In the end never, ever doubt your abilities. Never listen to people who say you can't do this or you can't do that, even from your own flesh and blood. Because one thing I have relised in the past 3 years, is that there is no one other than yourself who wants you too succeed financially in life.

Spartn

:viking:


----------



## Wysiwyg (6 September 2007)

*Re: Other sites/forums you visit*



spartn said:


> G'day mate
> 
> In the end never,ever doubt your abilities. Never listen to people who say you can't do this or you can't do that, even from your own flesh and blood. Because one thing I have relised in the past 3 years, is that *there is no one other than yourself who wants you too succeed financially in life.*
> Spartn
> ...




Matey that is so how I see the situation to.I don`t listen to people that say can`t do this or that it`s the ones that go out of their way to really stop you by having others join in.

The reason why people don`t want others to succeed (unless they have a financial interest in your success) is because they don`t want you to have what they can`t have or haven`t got themselves.That is a fact.
Thank you spartn, I`m glad someone sees things the way I do.


----------



## theasxgorilla (6 September 2007)

*Re: Other sites/forums you visit*



spartn said:


> In the end never, ever doubt your abilities.

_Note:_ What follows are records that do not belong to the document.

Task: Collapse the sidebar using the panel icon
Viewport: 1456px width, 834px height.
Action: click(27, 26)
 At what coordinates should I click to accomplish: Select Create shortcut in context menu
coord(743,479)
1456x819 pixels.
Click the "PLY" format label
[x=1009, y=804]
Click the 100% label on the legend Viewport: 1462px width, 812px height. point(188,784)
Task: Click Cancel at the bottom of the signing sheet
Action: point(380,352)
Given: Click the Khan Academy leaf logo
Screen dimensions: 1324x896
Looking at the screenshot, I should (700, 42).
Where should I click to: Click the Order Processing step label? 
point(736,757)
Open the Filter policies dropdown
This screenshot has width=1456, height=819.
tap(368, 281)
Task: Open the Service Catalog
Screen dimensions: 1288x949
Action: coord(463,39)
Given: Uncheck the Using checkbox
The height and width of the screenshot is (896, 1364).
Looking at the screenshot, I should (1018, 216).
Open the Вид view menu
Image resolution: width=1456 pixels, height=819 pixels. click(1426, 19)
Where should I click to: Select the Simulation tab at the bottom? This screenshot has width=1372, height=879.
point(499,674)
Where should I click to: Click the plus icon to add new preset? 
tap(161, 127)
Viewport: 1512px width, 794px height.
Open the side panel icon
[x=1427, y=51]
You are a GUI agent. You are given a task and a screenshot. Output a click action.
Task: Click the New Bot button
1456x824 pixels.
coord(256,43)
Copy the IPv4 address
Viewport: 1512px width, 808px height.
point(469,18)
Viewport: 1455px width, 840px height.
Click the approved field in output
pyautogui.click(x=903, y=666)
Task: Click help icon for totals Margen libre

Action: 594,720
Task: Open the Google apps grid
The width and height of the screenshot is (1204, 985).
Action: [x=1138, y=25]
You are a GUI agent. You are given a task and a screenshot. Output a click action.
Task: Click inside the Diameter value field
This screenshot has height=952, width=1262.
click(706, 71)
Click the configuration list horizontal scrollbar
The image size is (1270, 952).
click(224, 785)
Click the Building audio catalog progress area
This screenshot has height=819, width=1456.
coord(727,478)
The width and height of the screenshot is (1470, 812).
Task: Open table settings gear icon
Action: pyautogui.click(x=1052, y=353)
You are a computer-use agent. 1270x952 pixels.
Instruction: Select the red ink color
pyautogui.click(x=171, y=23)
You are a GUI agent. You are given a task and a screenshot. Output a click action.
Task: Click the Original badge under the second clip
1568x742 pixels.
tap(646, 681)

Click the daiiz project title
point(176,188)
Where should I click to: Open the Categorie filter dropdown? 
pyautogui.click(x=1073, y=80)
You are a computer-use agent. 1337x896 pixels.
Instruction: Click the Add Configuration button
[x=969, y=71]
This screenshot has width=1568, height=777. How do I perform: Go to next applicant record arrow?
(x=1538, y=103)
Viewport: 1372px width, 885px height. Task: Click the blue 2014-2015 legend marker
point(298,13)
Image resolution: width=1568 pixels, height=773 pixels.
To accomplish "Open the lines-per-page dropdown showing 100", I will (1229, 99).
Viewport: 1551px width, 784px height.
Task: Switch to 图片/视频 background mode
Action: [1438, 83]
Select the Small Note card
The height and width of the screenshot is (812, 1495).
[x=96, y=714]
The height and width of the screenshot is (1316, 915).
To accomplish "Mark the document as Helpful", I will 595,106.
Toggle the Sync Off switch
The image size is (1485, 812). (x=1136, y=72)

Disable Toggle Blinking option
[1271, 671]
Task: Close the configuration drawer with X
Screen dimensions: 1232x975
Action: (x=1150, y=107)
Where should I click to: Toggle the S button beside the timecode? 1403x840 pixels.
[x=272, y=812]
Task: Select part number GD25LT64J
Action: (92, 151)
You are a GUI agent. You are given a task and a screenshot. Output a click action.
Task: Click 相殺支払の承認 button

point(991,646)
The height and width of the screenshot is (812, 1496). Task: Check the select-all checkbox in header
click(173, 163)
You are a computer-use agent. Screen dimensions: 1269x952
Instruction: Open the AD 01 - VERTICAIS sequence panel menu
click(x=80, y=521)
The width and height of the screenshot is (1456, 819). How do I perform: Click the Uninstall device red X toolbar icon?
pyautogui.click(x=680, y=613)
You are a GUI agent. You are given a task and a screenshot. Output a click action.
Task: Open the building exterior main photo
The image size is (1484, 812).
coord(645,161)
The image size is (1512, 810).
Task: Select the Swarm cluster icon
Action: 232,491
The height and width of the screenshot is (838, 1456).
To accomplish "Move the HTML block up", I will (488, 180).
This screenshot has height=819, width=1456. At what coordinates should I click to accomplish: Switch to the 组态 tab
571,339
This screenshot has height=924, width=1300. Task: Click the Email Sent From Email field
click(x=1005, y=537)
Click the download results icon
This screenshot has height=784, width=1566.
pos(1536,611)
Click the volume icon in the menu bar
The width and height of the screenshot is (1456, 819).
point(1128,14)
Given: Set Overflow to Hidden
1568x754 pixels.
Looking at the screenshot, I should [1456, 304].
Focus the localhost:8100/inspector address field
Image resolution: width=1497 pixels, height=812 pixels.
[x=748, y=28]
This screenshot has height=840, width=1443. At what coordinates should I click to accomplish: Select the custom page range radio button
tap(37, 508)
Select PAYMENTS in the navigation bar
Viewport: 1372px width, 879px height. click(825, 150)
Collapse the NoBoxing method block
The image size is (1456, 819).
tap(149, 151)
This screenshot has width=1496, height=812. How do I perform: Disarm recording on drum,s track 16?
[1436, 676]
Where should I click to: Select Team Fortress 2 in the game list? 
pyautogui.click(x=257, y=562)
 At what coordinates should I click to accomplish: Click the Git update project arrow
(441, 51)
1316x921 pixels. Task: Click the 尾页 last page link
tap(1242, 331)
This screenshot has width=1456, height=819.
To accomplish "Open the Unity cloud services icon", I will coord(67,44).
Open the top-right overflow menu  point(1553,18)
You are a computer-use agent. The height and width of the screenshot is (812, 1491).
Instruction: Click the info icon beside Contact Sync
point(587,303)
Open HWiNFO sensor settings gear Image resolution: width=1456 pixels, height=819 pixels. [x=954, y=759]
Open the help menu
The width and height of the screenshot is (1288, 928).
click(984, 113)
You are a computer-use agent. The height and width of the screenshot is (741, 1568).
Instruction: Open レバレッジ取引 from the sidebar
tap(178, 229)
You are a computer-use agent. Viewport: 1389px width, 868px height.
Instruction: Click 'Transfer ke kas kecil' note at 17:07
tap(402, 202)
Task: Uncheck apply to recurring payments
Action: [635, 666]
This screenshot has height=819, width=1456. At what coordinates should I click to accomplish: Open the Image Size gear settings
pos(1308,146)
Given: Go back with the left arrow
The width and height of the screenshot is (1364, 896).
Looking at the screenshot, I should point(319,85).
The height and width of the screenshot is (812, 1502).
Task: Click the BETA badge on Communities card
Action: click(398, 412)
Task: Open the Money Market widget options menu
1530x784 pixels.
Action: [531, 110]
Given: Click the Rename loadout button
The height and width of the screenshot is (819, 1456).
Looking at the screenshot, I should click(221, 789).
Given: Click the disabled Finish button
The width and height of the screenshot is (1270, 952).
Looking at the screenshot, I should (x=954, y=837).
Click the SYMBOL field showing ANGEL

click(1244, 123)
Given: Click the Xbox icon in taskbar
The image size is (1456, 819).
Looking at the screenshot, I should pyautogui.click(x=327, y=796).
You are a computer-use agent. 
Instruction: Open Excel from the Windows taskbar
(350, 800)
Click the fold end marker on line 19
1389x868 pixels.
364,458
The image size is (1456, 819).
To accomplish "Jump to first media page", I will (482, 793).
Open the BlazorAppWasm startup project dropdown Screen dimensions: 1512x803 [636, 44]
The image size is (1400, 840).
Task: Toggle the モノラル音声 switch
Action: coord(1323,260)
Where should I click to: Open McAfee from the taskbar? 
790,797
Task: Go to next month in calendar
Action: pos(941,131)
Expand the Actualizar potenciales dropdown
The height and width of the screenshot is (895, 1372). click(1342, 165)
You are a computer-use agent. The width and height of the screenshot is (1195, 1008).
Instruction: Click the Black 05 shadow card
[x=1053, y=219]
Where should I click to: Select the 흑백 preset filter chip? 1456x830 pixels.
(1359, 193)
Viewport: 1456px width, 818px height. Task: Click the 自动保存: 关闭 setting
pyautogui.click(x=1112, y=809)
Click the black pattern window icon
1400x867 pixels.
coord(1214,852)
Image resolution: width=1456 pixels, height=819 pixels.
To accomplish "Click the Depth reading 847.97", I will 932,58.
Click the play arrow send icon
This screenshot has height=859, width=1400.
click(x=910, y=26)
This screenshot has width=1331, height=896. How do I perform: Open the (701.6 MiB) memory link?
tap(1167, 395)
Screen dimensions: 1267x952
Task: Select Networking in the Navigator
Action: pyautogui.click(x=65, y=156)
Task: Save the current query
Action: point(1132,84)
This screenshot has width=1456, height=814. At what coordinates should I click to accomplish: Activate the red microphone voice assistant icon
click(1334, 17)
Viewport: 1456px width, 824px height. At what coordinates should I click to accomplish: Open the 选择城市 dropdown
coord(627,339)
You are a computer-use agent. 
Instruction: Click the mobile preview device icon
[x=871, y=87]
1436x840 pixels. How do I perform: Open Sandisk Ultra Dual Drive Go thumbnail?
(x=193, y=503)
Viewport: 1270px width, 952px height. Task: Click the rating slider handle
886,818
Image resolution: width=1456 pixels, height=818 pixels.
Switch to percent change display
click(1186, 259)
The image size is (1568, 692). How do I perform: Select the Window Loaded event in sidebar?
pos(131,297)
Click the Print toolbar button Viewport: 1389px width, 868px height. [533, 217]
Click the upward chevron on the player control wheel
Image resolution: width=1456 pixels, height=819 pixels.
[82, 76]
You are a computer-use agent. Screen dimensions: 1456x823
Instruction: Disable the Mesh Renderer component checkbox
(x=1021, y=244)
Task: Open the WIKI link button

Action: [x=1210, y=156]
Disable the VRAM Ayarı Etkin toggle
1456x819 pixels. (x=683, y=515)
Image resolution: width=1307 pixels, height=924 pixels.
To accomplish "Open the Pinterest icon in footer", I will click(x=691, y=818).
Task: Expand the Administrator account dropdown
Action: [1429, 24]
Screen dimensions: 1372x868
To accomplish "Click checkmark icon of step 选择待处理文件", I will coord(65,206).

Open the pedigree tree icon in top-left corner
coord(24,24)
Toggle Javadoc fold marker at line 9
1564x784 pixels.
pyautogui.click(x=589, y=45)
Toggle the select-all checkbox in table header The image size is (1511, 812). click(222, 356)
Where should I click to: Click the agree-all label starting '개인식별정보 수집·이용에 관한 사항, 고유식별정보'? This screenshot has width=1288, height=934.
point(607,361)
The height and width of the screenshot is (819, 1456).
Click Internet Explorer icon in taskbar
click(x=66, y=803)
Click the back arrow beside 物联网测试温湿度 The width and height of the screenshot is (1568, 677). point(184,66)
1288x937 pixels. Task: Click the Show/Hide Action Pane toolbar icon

IMO that should read, sometimes doubt your own potential, and often doubt your own abilities...doing the latter in particular should inspire you to go out and get educated.  On the sum of things amatuers competing in professional arenas the world over end up in about the same place, last.  If you are inexperienced then my advice would be: doubt your own abilities very much, and you'll save yourself a lot of money.  Doubt the abilities of others too...in investing, trading, punting, whatever your want to call it, luck plays a greater part than most acknowledge.  Only through experience and competence will you be able to evaluate to what extent you or others have been skillful or lucky.

ASX.G


----------



## tayser (6 September 2007)

*Re: Other sites/forums you visit*

www.forexfactory.com is graced with my presence just as much as ASF


----------



## Gar (7 September 2007)

*Re: Other sites/forums you visit*

Some regulars of mine

http://www.kitco.com/market/ - For gold quotes
http://www.kitcometals.com/ - For base metal quotes
http://www.miningnews.net - Always interesting
http://www.corporatefile.com.au/ - Some good stuff in here occasionally
http://finance.yahoo.com/ - General finance and international index quotes
http://www.miniclip.com/ - Helps pass time


----------



## spartn (7 September 2007)

*Re: Other sites/forums you visit*

Personally reckon that Http://finance.google.com is way better than Http://finance.yahoo.com they just dont have one for Australia


----------



## Sean K (8 September 2007)

*Re: Other sites/forums you visit*

ers 6,

You started a thread like this in December 06.

Interesting.


----------



## ers_6 (11 September 2007)

*Re: Other sites/forums you visit*

what can I say - I like to broaden my horizons!


----------



## grah33 (8 July 2015)

*other forums ?*

just wondering, what are some of the other top forums out there that  we can go to for asking questions about all things trading? for a while now i've just been using this one


----------



## Roller_1 (8 July 2015)

www.thechartist.com.au 

has a good forum with a more of a technical side of things


----------



## shouldaindex (8 July 2015)

*Live Quotes:*
Smh.com.au/business/markets-live
MarketIndex.com

*News/Opinion:*
Finance.Yahoo.com
AFRSmartInvestor.com.au
IntelligentInvestor.com.au
RogerMontgomery.com.au
TheBull.com.au
FNArena.com.au

*Broker/Research:*
My.Commbank.com.au/netbank/Logon/Logon.aspx
NabTrade.com.au
Analysisreport.Morningstar.com/stock/research?t=WOW&region=aus&culture=en-US&productcode=MLE


----------



## grah33 (11 July 2015)

thanks to the moderator who put my post behind this old thread.  great ideas here.


----------



## dead trader (13 July 2015)

Bigmiketrading.com - more for futures traders


----------